Novel modulation of drug delivery using binary zinc-alginate-pectinate polyspheres for zero-order kinetics over several days: experimental design strategy to elucidate the crosslinking mechanism.

A Box-Behnken design was applied to mathematically establish whether different degrees of crosslinking were induced by Zn2+ and Ca2+ ions in polyspheres composed of alginate and/or pectin, and the model drug ibuprofen. Based on their different crystal structures and coordination numbers, a theoretical model was proposed demonstrating that Zn2+ ions preferentially crosslink alginate and pectin. In addition, the lower coordination number of Zn2+ (4-6) would significantly retard hydration of both polymers, as opposed to Ca2+ (7-9). The responses studied for 28 statistically derived polyspheres included drug encapsulation efficiency, physicomechanical behavior, and in vitro drug release potential. Single-tailed Student's t-tests on data generated for the encapsulation efficiencies, primary facture values, and rupture energies indicated that Zn2+ was statistically superior (p<0.05) in crosslinking alginate and pectin. Further textural analysis revealed a good correlation between the Brinell hardness number and fracture load, while an inverse relationship was found for matrix tensile strength.

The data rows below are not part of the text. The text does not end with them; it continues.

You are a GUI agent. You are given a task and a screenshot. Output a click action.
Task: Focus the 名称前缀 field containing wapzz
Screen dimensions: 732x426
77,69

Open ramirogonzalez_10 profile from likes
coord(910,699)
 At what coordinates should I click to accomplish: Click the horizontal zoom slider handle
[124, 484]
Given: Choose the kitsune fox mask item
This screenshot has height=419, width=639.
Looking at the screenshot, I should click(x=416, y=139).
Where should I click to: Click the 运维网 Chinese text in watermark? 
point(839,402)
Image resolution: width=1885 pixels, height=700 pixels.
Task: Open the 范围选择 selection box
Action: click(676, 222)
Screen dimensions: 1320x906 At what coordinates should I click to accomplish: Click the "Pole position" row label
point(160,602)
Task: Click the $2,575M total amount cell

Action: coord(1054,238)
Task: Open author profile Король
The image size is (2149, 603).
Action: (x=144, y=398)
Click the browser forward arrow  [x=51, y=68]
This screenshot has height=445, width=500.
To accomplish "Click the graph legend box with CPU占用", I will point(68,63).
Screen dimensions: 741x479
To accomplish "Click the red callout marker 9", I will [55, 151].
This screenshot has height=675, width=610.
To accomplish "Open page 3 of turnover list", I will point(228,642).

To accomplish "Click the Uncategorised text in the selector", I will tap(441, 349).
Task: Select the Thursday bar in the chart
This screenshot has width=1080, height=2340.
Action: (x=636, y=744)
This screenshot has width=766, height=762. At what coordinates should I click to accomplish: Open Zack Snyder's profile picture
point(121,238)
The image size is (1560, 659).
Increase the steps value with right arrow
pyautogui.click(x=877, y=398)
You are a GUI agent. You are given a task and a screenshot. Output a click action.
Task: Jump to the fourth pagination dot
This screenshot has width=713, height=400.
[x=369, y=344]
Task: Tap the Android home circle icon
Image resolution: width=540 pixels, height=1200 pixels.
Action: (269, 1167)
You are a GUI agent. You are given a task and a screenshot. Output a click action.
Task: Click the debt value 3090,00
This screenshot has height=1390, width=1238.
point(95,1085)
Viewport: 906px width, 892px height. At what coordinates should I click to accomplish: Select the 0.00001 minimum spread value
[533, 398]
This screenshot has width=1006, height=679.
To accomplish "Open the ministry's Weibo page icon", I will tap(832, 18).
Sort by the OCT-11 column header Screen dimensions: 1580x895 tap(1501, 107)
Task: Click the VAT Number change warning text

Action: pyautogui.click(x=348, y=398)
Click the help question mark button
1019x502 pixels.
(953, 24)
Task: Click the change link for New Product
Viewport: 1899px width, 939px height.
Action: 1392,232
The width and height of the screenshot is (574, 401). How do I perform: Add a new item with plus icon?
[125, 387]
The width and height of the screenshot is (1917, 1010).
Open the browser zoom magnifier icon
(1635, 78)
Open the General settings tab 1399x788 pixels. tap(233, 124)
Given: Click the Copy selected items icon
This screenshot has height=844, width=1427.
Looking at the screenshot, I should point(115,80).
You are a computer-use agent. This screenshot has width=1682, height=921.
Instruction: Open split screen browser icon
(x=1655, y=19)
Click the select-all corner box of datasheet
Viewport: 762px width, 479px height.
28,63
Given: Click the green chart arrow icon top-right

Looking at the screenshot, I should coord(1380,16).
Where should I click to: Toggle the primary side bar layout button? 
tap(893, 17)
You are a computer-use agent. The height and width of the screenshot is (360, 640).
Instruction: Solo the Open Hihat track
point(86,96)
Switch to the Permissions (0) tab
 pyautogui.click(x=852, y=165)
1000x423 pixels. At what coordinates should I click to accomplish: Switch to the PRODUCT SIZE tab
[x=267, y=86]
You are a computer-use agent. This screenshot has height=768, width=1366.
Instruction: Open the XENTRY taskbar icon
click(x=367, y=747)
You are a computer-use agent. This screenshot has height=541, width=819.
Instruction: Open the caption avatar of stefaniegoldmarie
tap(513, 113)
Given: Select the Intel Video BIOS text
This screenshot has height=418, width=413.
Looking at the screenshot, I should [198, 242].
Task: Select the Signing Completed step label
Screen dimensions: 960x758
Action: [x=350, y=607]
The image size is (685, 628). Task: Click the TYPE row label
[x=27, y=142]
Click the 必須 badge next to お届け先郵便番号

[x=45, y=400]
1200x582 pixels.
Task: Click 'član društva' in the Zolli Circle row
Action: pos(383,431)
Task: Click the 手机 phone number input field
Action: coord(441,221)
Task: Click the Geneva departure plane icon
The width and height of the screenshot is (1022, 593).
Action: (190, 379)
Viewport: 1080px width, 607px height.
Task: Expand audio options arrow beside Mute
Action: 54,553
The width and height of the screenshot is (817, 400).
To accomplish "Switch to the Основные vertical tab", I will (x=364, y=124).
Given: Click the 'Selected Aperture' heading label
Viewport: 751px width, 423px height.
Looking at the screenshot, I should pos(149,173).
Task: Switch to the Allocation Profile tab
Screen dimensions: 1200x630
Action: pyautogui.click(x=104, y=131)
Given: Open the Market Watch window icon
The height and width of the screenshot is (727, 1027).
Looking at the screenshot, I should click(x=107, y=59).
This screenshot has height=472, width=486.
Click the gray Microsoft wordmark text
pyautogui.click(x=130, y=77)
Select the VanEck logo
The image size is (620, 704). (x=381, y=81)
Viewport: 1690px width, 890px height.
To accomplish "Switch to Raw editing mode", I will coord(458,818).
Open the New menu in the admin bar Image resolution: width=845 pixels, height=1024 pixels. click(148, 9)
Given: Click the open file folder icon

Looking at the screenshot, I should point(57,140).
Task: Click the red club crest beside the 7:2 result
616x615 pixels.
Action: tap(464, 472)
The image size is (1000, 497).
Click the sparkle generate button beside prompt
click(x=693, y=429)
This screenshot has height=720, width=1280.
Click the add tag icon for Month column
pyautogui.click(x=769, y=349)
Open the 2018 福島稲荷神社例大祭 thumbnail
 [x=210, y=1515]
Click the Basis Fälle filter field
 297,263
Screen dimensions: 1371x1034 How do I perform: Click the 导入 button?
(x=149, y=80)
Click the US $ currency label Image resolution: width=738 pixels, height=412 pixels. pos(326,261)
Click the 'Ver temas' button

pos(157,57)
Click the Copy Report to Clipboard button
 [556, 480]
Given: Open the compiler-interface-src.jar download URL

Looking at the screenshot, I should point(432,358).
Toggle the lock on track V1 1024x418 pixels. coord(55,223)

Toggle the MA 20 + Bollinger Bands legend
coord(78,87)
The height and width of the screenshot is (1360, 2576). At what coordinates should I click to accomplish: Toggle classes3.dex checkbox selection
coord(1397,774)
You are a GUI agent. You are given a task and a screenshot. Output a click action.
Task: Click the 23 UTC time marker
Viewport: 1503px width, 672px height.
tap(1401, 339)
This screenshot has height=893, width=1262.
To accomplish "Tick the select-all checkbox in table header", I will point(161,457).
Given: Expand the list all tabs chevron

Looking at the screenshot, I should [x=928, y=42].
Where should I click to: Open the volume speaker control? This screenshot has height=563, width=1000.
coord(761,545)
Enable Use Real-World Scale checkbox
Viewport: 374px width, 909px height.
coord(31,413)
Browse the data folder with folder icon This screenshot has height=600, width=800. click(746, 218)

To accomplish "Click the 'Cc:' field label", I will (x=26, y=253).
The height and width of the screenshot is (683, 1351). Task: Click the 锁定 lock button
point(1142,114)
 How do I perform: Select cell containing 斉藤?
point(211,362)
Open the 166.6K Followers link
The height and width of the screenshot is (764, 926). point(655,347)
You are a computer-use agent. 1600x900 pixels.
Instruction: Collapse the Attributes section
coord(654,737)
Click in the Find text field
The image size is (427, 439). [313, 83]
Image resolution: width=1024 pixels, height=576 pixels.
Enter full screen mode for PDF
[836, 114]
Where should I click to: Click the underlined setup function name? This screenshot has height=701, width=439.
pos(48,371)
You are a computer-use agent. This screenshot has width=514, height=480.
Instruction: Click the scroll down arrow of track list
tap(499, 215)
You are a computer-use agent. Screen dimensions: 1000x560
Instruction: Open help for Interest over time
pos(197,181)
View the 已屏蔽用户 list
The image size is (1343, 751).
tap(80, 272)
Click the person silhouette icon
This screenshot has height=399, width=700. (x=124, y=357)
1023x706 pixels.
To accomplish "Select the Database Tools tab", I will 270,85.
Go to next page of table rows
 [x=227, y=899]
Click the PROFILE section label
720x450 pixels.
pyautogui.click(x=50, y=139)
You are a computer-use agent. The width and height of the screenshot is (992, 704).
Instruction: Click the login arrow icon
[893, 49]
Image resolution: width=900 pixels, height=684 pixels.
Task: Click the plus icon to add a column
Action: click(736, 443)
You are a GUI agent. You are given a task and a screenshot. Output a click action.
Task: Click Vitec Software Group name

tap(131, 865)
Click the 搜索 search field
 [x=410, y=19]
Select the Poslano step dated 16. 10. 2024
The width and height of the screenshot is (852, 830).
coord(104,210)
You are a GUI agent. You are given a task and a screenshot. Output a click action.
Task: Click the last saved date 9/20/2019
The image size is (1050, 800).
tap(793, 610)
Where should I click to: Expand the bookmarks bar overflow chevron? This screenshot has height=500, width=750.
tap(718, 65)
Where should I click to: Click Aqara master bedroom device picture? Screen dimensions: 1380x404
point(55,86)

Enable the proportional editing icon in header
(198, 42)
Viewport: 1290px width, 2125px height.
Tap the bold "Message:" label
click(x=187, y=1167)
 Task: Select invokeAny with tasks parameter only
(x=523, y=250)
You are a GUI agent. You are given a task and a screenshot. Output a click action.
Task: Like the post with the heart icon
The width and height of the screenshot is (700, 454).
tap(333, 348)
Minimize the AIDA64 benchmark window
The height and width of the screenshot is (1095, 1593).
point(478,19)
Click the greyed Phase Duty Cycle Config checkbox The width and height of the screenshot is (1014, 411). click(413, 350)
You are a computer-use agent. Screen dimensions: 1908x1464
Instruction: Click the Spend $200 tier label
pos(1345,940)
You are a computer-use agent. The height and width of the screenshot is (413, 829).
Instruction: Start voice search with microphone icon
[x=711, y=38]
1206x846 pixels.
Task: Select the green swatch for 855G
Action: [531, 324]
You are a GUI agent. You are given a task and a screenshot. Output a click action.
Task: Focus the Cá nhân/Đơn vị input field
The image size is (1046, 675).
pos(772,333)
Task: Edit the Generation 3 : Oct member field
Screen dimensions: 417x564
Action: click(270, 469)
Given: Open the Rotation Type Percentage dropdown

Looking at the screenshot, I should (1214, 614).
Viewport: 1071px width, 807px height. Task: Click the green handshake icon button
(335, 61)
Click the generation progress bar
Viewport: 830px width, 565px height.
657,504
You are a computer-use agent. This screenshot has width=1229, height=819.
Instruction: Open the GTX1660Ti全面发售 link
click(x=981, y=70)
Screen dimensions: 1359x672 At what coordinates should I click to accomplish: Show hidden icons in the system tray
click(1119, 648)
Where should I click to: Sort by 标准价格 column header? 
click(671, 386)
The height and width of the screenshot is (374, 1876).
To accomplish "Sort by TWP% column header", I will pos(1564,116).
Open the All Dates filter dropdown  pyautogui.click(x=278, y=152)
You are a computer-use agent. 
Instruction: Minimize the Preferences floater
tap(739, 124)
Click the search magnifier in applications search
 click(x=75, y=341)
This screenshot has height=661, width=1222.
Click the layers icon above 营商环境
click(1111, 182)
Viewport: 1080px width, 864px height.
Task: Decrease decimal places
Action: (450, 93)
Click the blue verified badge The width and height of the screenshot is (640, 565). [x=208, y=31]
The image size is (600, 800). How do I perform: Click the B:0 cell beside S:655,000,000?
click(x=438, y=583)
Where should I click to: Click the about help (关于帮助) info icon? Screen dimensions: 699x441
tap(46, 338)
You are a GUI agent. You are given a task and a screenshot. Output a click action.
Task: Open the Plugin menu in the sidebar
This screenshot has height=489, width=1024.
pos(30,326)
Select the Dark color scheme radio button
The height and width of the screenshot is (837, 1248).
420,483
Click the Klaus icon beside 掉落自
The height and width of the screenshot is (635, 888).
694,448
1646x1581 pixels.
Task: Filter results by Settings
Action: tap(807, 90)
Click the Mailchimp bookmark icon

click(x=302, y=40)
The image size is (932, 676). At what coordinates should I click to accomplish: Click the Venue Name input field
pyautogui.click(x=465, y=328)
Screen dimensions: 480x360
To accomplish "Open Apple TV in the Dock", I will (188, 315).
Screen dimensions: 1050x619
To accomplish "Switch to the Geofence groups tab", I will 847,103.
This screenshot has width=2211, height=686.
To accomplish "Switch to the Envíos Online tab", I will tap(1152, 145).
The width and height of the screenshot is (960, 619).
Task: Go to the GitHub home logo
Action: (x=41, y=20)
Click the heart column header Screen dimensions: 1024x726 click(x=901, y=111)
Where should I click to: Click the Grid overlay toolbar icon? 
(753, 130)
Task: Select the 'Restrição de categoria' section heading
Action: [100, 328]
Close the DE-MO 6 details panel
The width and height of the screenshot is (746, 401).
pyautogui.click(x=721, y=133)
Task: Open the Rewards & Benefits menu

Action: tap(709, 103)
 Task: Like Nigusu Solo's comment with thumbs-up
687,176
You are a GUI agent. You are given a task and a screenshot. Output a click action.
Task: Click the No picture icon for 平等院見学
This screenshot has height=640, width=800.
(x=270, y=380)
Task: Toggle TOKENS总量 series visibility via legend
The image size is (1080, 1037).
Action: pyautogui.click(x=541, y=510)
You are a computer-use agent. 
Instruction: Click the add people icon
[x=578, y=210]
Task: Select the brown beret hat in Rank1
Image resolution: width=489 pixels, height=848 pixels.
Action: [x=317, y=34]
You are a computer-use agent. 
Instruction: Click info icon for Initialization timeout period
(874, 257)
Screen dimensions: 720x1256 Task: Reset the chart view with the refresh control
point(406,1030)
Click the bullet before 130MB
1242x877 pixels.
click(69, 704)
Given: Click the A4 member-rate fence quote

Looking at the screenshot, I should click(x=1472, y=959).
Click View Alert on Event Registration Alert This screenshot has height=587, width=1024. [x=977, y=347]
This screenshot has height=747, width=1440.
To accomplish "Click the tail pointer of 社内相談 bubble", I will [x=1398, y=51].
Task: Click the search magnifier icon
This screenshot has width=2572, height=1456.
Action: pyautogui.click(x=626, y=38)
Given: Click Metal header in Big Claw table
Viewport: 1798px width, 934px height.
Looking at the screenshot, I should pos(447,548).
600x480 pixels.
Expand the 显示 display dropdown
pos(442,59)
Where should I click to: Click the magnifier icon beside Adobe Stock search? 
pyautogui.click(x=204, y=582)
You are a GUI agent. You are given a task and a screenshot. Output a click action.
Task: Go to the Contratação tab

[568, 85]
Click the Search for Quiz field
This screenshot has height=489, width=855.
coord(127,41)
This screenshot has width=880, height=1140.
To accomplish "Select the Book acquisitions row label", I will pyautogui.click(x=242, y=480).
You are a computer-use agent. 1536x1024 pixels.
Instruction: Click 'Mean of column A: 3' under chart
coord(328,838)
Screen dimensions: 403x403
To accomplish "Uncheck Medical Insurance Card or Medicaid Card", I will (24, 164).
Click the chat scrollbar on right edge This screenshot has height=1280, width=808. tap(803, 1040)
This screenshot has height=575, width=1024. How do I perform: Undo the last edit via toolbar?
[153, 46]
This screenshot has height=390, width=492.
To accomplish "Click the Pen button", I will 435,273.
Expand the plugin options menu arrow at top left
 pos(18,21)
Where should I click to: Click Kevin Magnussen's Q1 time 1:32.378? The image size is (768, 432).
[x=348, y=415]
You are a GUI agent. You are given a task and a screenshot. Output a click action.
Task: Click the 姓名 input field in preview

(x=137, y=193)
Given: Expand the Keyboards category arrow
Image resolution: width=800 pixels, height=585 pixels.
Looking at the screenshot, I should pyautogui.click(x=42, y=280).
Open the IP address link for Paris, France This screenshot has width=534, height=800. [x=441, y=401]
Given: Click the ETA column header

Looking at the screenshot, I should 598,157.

Viscosity studies demonstrated different in situ crosslinking thresholds for Zn2+. The Durbin-Watson statistic and correlation coefficient revealed that the quadratic regression function was highly accurate in predicting the responses. Using a generalized reduced gradient algorithm on dissolution values obtained after 2 hours (t2h) provided optimized solutions for achieving zero-order release extending from 2 hours to 7 days. Mathematical simulations projected drug release from 25 to 50 days.